In an article about virtual reality Ivars Peterson observed that the idea behind such computer-mediated environments is nothing new to readers of good fiction: "Successful authors use words to depict such vivid, compelling characters and settings that it's easy to lose oneself in these purely imagined worlds" (1992, p. 8). An analogy even more apt than virtual reality would be artificial life (alife or AL), since readers of fiction are not entering a preexisting interactive environment but generating it nearly from scratch. From a mere string of words (albeit words strung together with considerable craftsmanship) readers are able to create an intensely engaging dynamic simulation in their mind.

I propose that fiction is a form of artificial life, perhaps the greatest globally networked AL experiment in human history. This assertion is not particularly remarkable or original, as it is based on self-evident properties of fiction and on well known ideas that have been advanced by Richard Dawkins, Douglas Hofstadter and others.

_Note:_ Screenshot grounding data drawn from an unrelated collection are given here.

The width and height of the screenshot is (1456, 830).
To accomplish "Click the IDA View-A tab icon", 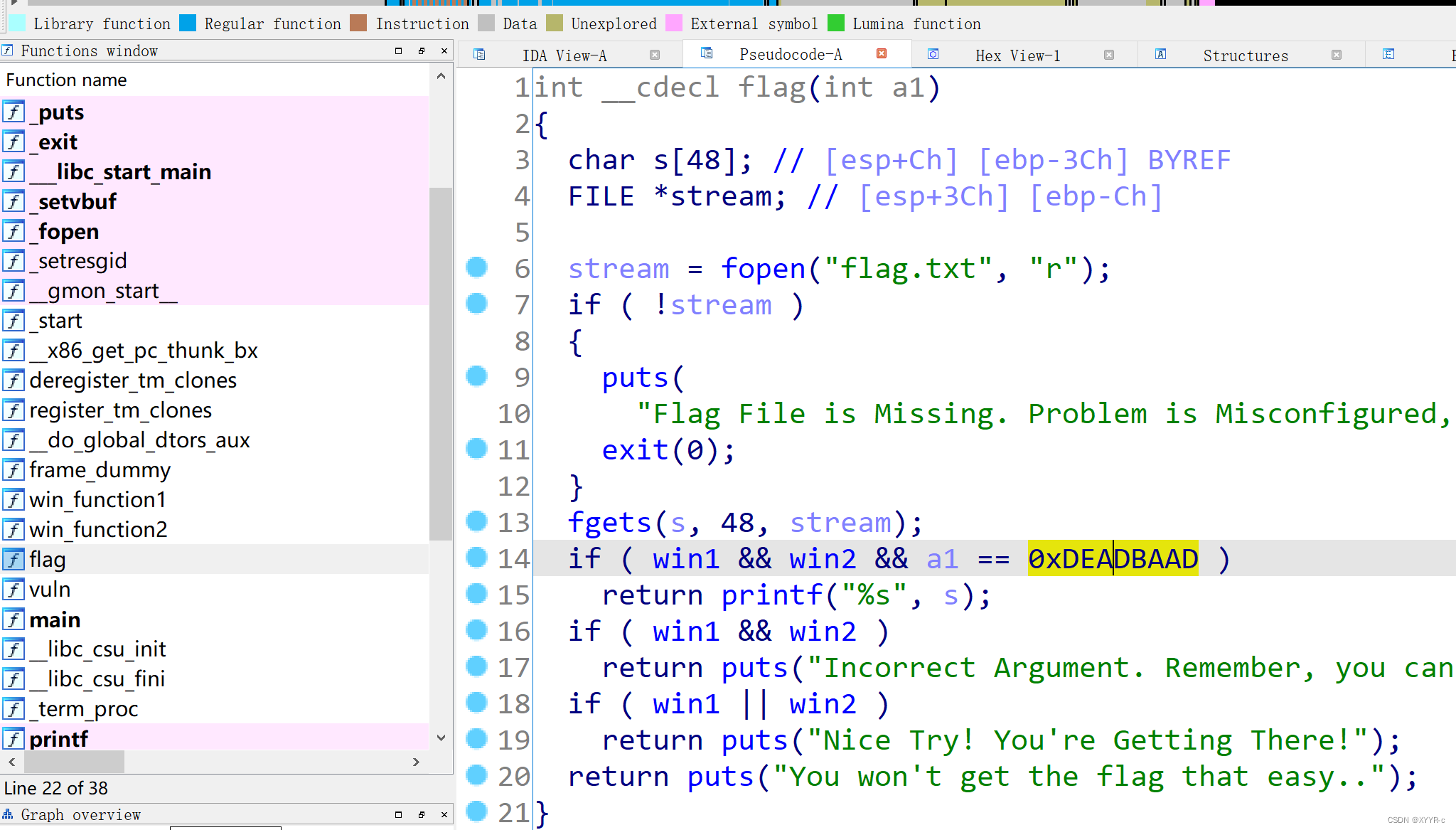I will pos(479,55).
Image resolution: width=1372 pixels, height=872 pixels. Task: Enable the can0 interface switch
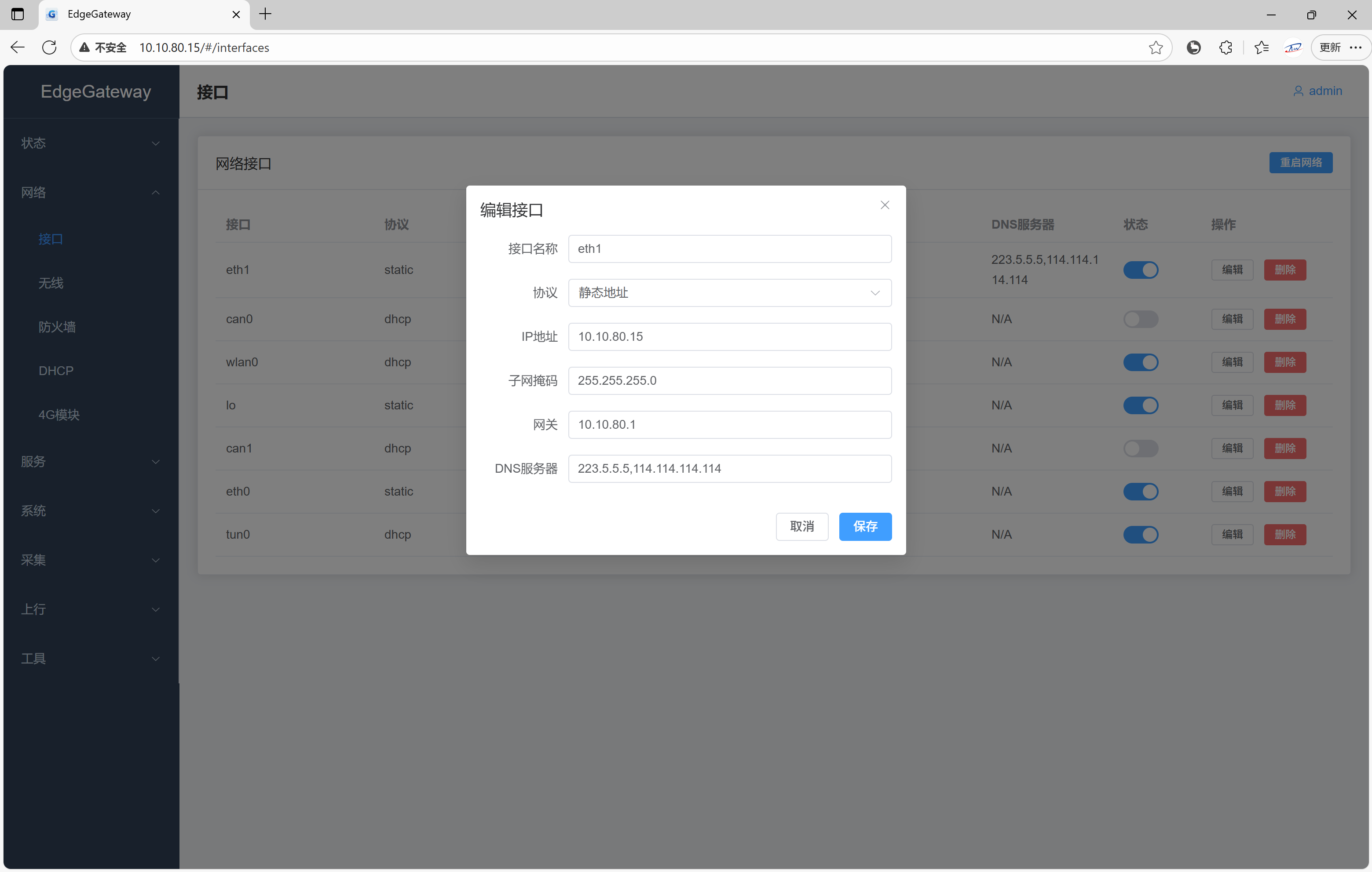click(x=1140, y=319)
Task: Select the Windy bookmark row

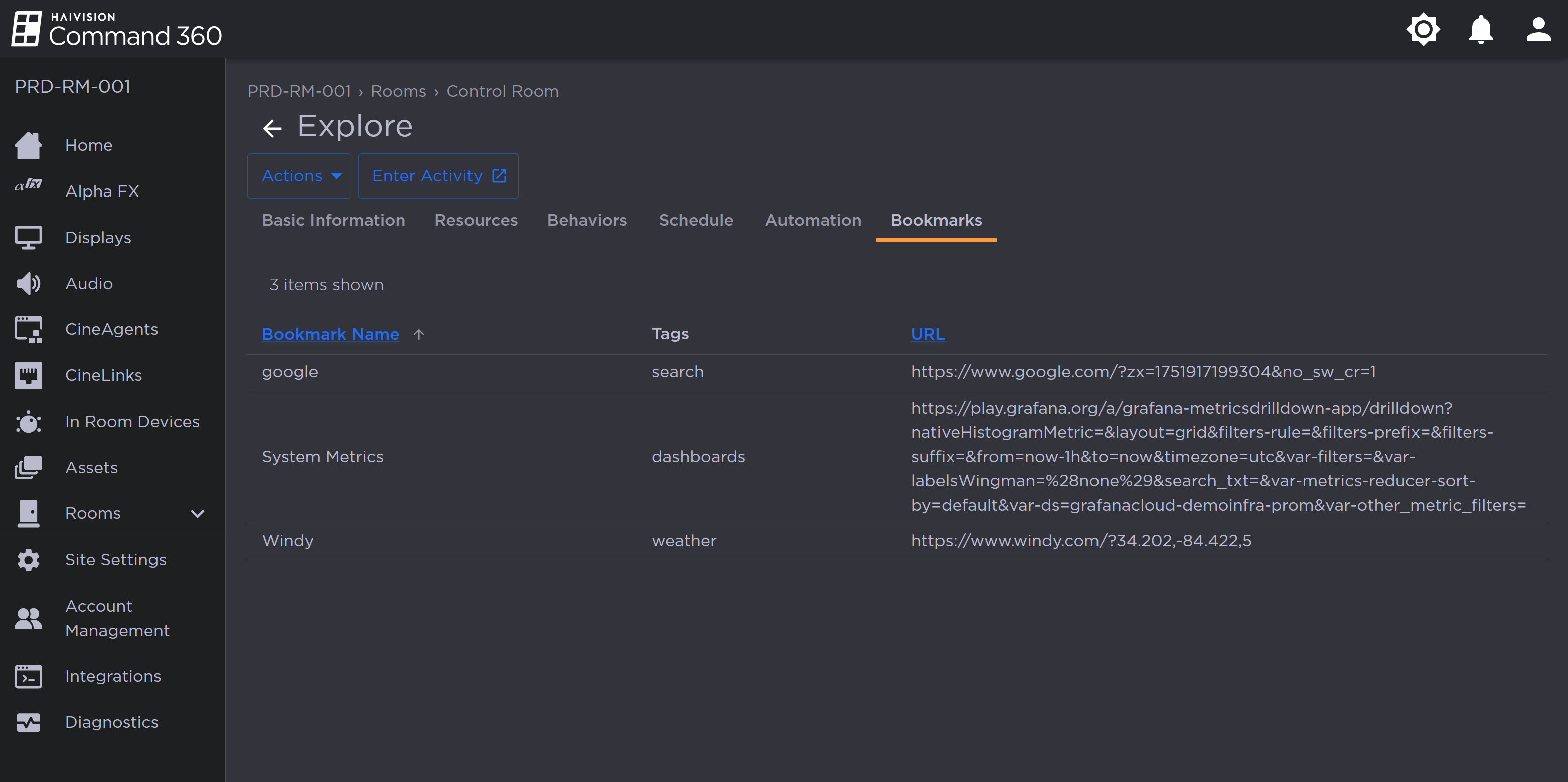Action: click(288, 540)
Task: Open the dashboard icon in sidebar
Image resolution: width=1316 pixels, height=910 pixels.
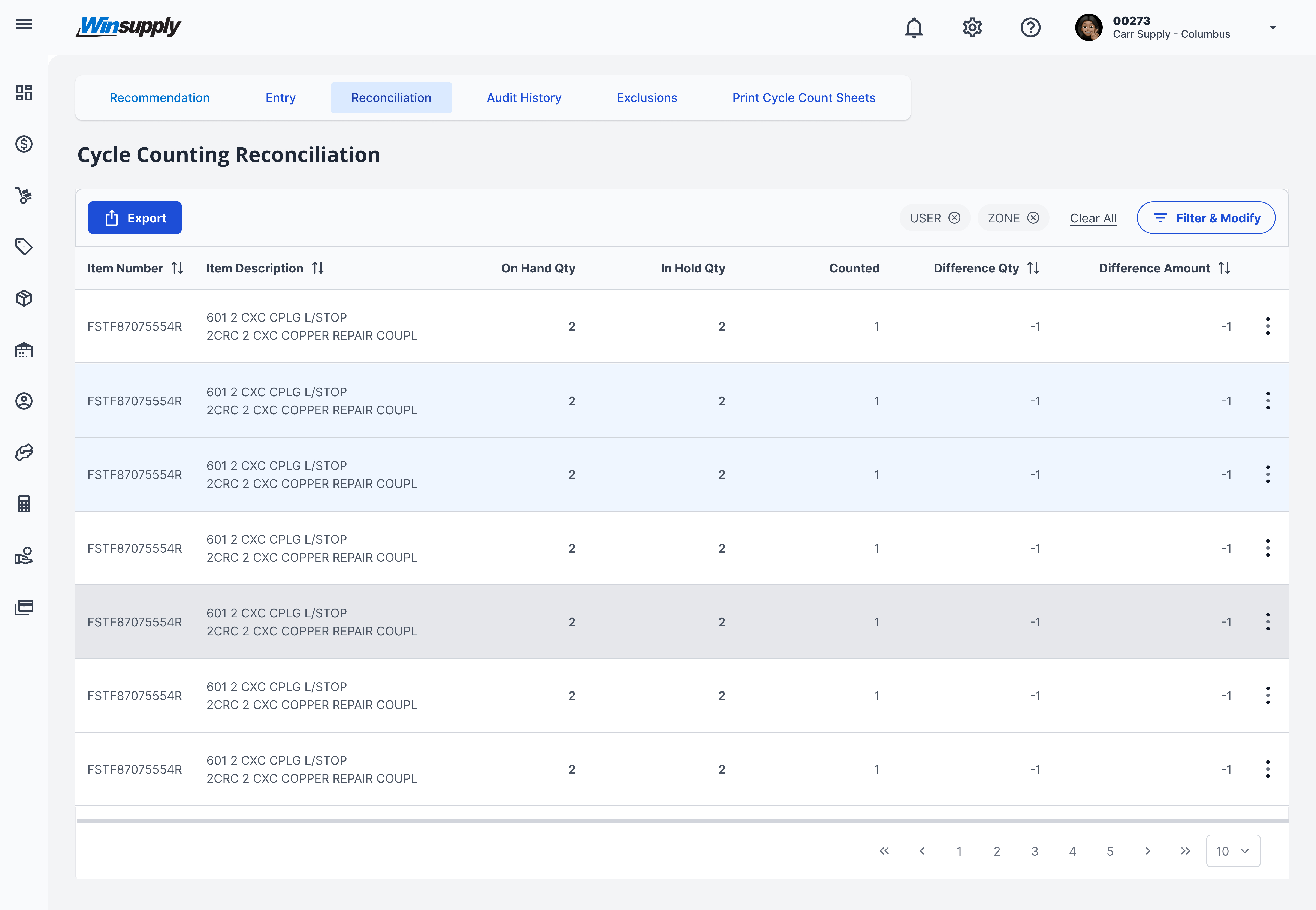Action: 24,92
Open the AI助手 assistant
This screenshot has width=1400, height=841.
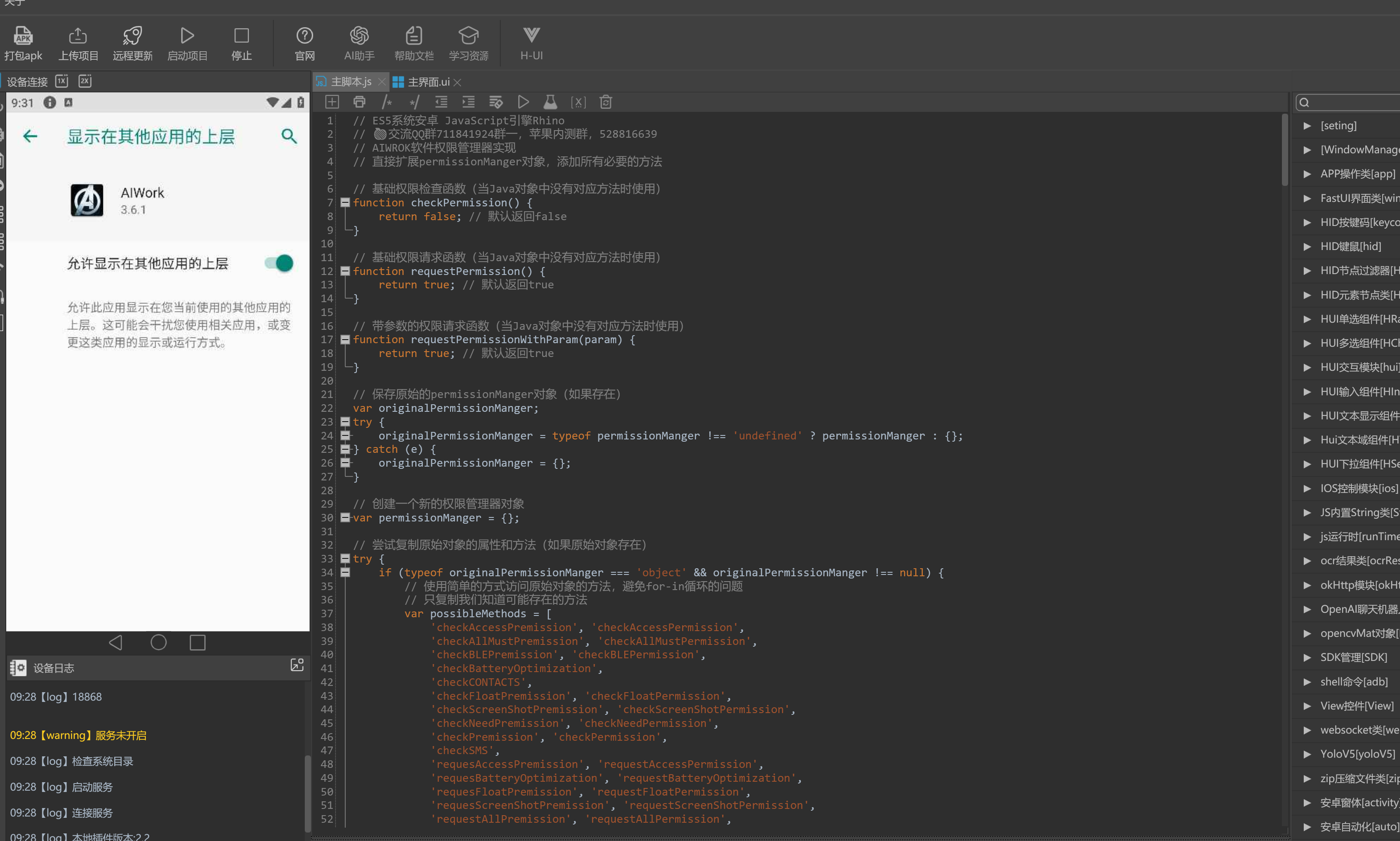(x=359, y=36)
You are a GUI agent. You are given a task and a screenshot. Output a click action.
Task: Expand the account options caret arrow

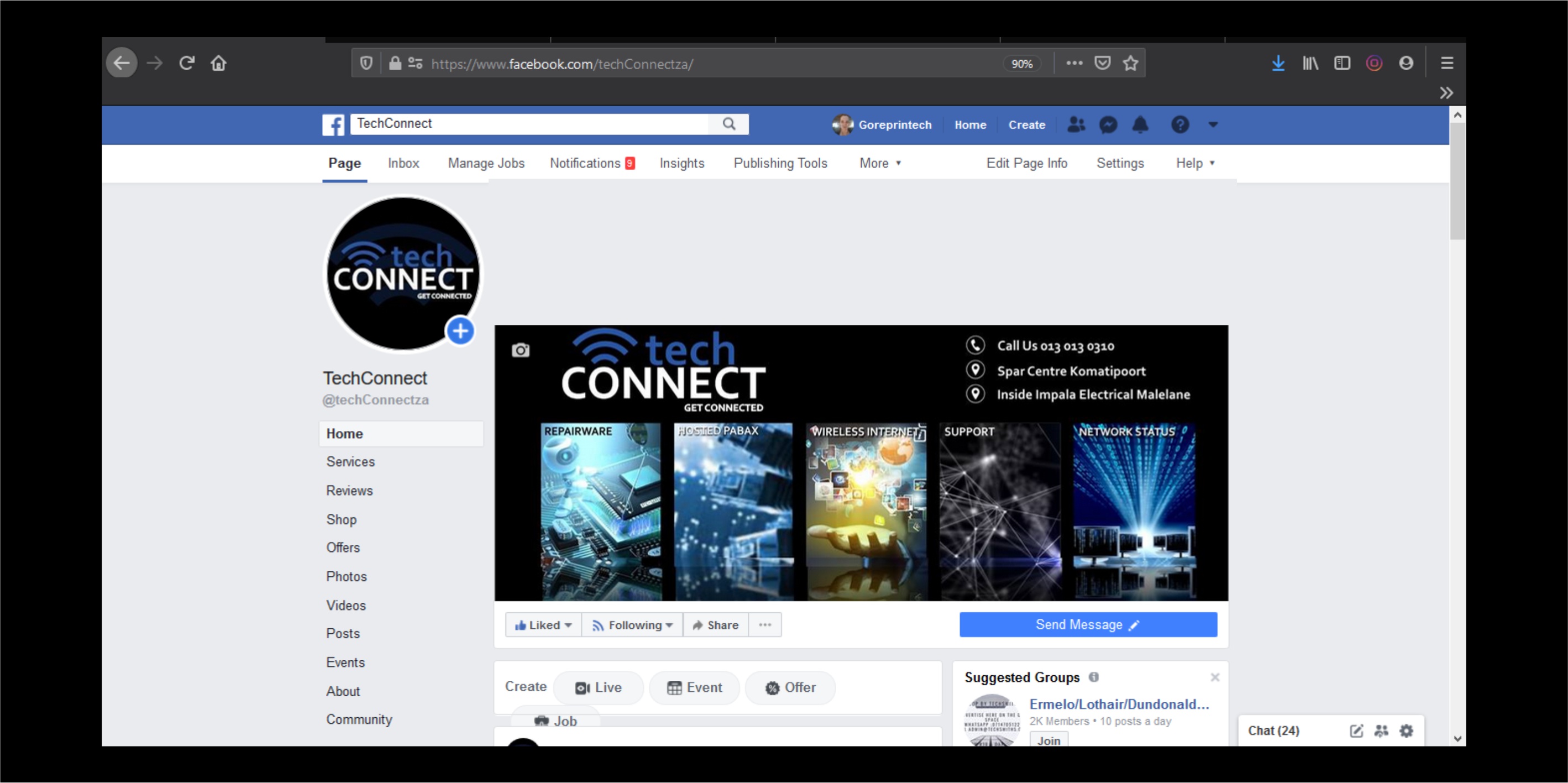click(1213, 125)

What may be less obvious are some of the implications that can be drawn from the comparison. Fiction presents a peculiar but I think substantial challenge to the "strong claim" in AL - that many of its digital entities are in some real sense alive. The same claim could be made for fictional characters, but is generally (and I think sensibly) not. Thus fiction might illuminate some of the ontological, epistemological, and by loose extension even ethical questions that AL has raised: What is alive? What is real? How do we know it? How can we value human life when life is defined technologically?

Though what I propose is a "common sense" view, I hope it is not construed as an "anti-AL" argument, or a call to dig in our heels against unsettling philosophical concepts from that field. I am in fact an ardent lay fan of AL research, astounded by its achievements. Yet I think a reality check (or more fittingly, an "unreality" check) is in order, if only to begin sorting out some of the provocative questions that AL has tossed our way.